Correspondence (Audiobook)
Paul Celan (1920-70) is one of the best-known German poets of the Holocaust; many of his poems, admired for their spare, precise diction, deal directly with its stark themes. Austrian writer Ingeborg Bachmann (1926-73) is recognized as one of post-World War II German literature’s most important novelists, poets, and playwrights.
It seems only appropriate that these two contemporaries and masters of language were at one time lovers, and they shared a lengthy, artful, and passionate correspondence.
Collected here for the first time in English are their letters, written between 1948 and 1961. Their correspondence forms a moving testimony of the discourse of love in the age after Auschwitz, with all the symptomatic disturbances and crises caused by their conflicting backgrounds and their hard-to-reconcile designs for living—as a woman, as a man, as writers.
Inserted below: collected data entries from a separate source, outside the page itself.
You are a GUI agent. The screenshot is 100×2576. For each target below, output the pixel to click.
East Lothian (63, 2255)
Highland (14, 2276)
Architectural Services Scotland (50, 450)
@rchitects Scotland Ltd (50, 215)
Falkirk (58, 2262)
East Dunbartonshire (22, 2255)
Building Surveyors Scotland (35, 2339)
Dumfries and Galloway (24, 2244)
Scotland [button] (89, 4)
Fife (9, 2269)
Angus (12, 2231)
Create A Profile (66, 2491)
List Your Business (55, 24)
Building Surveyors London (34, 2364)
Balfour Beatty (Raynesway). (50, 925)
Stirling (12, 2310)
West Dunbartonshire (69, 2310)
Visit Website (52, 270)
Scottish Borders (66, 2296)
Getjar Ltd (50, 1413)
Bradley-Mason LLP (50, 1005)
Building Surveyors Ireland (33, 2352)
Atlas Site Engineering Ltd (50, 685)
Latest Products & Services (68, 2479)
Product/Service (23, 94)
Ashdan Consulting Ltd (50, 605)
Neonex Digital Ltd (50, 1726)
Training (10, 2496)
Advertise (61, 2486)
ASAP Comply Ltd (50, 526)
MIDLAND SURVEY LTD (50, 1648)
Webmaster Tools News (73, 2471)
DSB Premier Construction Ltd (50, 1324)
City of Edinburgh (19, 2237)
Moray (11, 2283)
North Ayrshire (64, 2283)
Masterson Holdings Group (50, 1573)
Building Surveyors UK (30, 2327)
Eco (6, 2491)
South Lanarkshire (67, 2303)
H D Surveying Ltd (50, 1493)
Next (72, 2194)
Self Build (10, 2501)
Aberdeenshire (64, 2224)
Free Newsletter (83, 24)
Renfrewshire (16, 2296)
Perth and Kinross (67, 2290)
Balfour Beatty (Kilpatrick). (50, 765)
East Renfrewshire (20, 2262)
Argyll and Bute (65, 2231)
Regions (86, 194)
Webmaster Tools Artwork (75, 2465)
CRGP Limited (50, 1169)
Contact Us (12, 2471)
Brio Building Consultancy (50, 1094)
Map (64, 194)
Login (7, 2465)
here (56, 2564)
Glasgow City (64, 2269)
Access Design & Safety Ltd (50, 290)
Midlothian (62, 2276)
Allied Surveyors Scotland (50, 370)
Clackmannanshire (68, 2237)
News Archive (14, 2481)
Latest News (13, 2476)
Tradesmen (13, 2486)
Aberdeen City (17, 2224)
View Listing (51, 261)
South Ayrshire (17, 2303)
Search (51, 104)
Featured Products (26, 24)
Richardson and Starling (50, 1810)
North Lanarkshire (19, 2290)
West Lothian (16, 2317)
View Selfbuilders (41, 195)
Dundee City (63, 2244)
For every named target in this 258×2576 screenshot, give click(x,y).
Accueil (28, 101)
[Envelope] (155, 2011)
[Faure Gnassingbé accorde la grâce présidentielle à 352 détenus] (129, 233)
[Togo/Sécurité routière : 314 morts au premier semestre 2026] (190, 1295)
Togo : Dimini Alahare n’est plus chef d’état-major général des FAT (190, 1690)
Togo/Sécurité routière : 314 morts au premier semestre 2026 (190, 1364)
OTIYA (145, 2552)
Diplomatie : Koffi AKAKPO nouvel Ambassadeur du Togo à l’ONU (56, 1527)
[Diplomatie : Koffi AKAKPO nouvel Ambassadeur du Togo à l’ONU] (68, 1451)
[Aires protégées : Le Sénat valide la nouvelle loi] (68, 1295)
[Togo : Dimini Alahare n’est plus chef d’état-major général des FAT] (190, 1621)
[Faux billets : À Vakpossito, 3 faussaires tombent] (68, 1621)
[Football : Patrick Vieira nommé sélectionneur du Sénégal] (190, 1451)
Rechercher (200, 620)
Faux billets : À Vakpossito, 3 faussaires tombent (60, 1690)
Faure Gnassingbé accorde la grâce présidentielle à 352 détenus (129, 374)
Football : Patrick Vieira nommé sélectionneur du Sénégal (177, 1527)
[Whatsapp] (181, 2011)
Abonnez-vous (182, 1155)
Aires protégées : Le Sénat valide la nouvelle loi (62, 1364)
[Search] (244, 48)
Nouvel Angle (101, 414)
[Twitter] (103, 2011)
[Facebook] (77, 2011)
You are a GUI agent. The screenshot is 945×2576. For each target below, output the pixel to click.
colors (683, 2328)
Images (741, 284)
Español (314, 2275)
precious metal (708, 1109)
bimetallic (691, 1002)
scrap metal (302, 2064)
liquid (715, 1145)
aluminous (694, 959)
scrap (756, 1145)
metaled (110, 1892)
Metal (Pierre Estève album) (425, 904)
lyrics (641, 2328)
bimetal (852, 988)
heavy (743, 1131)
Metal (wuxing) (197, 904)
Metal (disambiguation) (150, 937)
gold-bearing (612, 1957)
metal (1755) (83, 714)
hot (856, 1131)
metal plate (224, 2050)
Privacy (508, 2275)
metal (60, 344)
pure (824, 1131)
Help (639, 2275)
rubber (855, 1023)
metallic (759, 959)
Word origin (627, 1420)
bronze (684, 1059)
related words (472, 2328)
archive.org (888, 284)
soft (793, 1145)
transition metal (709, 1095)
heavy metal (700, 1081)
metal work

‘Wieland Hoban has worked with accuracy and determination to capture the nuances of style and register, which include oblique awkwardness (Celan) and self-assuredness (Bachmann), alongside infinite courage and astounding strength (Celan-Lestrange). The translation reads well, with just a slight edge of the original diction remaining to remind readers that we are witnessing a different time and place, and way of perceiving the world. . . . This is an important addition tot he work in translation of two major post-war writers.’—Times Literary Supplement
‘This book is highly recommended. You cannot possibly be disappointed by it, especially if you are familiar with these writers’ literary output, each of which left the world a completely original, masterful, and highly influential body of work. The letters move from youthful heartbreak and poetical exuberance to the destructive later exchanges between two people who cannot trust one another although they are, until the end, drawn to each other. It’s not a book you read and shelve. It’s a book to read and reread, a book to treasure.’—Shigekuni. Read the lengthy, detailed and enligtening review of the book here.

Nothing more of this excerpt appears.